--- Start Source records ---
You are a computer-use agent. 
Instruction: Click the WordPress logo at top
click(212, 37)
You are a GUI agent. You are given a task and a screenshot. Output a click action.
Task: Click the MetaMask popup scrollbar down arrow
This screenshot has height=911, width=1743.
--- End Source records ---
Quote these records back word for word.

Completed task
You are a computer-use agent. 
Instruction: Click the WordPress logo at top
click(212, 37)
You are a GUI agent. You are given a task and a screenshot. Output a click action.
Task: Click the MetaMask popup scrollbar down arrow
This screenshot has height=911, width=1743.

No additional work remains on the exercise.